Start of Block

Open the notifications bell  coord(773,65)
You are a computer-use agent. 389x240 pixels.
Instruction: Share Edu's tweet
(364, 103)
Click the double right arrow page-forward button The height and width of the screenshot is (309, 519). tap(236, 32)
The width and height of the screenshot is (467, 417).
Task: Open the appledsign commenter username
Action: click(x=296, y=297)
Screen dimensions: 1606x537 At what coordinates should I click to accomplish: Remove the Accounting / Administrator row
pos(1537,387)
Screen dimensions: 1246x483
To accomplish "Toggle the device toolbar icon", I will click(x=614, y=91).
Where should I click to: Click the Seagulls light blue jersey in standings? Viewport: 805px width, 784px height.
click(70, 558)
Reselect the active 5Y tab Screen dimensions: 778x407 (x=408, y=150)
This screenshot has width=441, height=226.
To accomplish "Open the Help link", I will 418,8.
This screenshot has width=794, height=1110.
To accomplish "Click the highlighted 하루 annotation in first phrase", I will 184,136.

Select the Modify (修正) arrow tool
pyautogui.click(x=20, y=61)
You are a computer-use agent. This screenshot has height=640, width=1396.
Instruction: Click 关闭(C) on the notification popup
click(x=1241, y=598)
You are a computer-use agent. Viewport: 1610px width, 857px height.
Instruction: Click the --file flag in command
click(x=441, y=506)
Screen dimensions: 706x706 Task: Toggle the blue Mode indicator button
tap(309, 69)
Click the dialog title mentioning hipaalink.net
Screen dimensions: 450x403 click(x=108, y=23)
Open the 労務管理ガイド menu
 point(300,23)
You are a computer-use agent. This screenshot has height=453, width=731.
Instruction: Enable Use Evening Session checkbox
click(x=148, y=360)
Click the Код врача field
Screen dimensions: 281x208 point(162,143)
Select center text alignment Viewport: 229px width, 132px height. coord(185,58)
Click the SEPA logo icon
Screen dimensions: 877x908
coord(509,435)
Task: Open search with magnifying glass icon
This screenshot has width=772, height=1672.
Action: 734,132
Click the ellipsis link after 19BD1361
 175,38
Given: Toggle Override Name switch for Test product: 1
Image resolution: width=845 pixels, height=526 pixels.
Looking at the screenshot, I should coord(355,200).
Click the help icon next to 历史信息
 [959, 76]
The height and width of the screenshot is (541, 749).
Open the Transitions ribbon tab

End of Block

Restate word for word the lines above, beginning at the first one and ending at the line that carries "This screenshot has width=441, height=226.".

» Answer to the problem
Open the notifications bell  coord(773,65)
You are a computer-use agent. 389x240 pixels.
Instruction: Share Edu's tweet
(364, 103)
Click the double right arrow page-forward button The height and width of the screenshot is (309, 519). tap(236, 32)
The width and height of the screenshot is (467, 417).
Task: Open the appledsign commenter username
Action: click(x=296, y=297)
Screen dimensions: 1606x537 At what coordinates should I click to accomplish: Remove the Accounting / Administrator row
pos(1537,387)
Screen dimensions: 1246x483
To accomplish "Toggle the device toolbar icon", I will click(x=614, y=91).
Where should I click to: Click the Seagulls light blue jersey in standings? Viewport: 805px width, 784px height.
click(70, 558)
Reselect the active 5Y tab Screen dimensions: 778x407 (x=408, y=150)
This screenshot has width=441, height=226.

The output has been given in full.